● **RECORD EXTRACTS**
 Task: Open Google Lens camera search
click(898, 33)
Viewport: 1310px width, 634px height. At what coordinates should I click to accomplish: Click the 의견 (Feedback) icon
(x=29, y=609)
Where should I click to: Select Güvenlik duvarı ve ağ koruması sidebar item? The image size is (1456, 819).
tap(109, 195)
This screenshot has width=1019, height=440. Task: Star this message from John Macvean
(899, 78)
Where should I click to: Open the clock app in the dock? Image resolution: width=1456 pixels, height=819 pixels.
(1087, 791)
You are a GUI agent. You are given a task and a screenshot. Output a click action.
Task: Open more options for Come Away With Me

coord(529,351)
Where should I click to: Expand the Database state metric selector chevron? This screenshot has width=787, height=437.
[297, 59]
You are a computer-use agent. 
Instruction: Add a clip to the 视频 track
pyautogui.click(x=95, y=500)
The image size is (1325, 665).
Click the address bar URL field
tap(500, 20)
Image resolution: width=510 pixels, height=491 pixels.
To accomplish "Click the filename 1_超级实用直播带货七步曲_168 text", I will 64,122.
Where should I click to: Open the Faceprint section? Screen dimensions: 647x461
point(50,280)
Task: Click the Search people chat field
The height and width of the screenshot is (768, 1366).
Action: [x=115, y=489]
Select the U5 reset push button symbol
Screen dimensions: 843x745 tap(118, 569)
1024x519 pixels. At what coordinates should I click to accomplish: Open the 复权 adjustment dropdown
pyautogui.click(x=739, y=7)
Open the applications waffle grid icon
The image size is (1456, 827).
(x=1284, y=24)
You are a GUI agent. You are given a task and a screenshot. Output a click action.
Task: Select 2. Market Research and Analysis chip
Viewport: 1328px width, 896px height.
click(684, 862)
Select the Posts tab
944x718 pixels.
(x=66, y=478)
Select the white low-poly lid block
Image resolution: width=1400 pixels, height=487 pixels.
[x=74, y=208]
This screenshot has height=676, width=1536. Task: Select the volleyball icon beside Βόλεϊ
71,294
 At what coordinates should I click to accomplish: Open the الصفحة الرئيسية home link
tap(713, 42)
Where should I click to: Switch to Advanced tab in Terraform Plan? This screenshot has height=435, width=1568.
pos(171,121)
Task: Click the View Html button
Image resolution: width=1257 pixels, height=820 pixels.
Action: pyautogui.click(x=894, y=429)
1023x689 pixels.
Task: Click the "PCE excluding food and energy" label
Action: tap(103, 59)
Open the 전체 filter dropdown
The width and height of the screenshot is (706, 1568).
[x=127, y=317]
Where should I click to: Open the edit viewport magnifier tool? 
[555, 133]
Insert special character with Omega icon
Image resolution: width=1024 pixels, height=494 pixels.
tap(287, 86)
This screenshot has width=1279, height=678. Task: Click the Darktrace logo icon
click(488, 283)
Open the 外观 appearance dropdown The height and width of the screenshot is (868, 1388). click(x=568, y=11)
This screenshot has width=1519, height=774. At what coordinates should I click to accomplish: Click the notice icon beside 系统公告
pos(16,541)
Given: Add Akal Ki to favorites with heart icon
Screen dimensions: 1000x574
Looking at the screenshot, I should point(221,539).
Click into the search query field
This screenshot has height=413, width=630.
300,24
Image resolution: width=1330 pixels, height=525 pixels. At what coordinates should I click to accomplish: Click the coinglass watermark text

● **PROBLEM DETAILS**
Retype, without any change, the lines from the one containing "الرئيسية home link" through the one containing "[x=127, y=317]", including both of those lines.

● **THE RESPONSE**
 At what coordinates should I click to accomplish: Open the الصفحة الرئيسية home link
tap(713, 42)
Where should I click to: Switch to Advanced tab in Terraform Plan? This screenshot has height=435, width=1568.
pos(171,121)
Task: Click the View Html button
Image resolution: width=1257 pixels, height=820 pixels.
Action: pyautogui.click(x=894, y=429)
1023x689 pixels.
Task: Click the "PCE excluding food and energy" label
Action: tap(103, 59)
Open the 전체 filter dropdown
The width and height of the screenshot is (706, 1568).
[x=127, y=317]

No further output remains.